Prisoner of War mail, by Ruggero Bacci, to Mrs. Minnie Bacci, April 16, 1943 - en anglais seulement

This handwritten prisoner of war mail in Italian, was sent by Ruggero Bacci, and is addressed to his wife Minnie Bacci, on April 16, 1943.

Bacci writes that he is happy to hear that everyone is well. He also writes about the Commission, which is reviewing the internee cases. It would seem that he is referring to the advisory committee appointed under the DOCR (Defence of Canada Regulations), to which, after 30 days, internees could formally object to their detention. The Minister of Justice then appointed a judge to review the internee’s case. This meant an examination of the RCMP’s evidence against the internee, meetings with the internee, and interviews with witnesses who could attest to the internee’s character. After this, the judge either recommended an internee’s release or continued internment to the Minister of Justice.

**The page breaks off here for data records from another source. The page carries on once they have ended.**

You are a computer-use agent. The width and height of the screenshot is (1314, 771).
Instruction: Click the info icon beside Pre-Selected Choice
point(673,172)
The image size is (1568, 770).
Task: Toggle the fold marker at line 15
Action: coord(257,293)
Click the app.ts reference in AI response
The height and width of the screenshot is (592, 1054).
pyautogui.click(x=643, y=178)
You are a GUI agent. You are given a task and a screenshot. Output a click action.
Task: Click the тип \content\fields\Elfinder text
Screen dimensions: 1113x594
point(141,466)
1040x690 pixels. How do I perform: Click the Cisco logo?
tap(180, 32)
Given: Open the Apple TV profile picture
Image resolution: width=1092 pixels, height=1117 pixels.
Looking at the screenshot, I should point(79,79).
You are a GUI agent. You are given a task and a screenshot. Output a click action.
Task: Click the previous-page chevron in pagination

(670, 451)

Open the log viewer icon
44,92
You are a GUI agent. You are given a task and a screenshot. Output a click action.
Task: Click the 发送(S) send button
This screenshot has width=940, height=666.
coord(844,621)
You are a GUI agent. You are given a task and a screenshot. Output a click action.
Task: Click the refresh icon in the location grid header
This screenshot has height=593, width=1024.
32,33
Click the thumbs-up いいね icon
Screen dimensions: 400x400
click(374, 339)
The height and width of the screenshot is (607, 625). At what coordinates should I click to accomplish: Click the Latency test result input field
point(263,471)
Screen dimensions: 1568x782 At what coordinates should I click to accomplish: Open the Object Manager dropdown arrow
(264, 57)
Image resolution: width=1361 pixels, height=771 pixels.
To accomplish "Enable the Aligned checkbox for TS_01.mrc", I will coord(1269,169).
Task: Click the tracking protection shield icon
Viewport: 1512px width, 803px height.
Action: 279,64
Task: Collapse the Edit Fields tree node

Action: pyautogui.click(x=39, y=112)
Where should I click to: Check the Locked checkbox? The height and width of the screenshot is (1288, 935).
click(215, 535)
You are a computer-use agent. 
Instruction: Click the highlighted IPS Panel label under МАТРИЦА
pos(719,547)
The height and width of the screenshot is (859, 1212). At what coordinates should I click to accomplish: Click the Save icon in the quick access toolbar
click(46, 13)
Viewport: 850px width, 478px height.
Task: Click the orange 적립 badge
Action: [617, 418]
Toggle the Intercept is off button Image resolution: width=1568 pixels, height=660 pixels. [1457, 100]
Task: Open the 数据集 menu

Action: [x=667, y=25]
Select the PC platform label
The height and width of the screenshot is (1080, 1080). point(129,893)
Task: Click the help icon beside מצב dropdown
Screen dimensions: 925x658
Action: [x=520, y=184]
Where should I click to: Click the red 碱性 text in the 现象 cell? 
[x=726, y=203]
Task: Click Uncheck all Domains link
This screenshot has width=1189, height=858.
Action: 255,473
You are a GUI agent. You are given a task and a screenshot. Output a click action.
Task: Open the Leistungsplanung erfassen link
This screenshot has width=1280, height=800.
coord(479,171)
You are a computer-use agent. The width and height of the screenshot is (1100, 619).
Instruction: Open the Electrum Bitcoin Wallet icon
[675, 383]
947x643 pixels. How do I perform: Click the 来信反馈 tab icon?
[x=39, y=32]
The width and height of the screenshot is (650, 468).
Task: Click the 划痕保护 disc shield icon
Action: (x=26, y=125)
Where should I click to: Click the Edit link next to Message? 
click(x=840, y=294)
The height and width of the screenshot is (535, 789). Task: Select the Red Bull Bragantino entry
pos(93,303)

In Bacci's case, he expresses doubt that he will receive another review. He tells his wife not to expect his release or listen to those who suggest it will soon occur. Bacci believes they are just trying to encourage her, but that as an Italian citizen he will not be released anytime soon. Bacci notes only the RCMP can release him, and she should not rely on the words of others, or waste more money trying to secure his release (this may refer to the hiring of a lawyer). He says the constant disappointment has been emotionally taxing, and he would rather not know anything unless it is certain. He notes he is now paying the consequences for being "too frank" and "too honest" in his lifetime. In fact, Bacci was released a little over a month later.

In all, Bacci was interned for almost three years. In his absence, his wife Erminia (Minnie) suffered a serious nervous breakdown and was hospitalized at length. Bacci's oldest son Aldo was forced to quit high school to help support the family. When his father was released and returned home, Aldo received notice that he was conscripted into the Canadian Army; however, he did not serve overseas.

This document forms part of a collection of documents and other materials on loan by the Bacci family.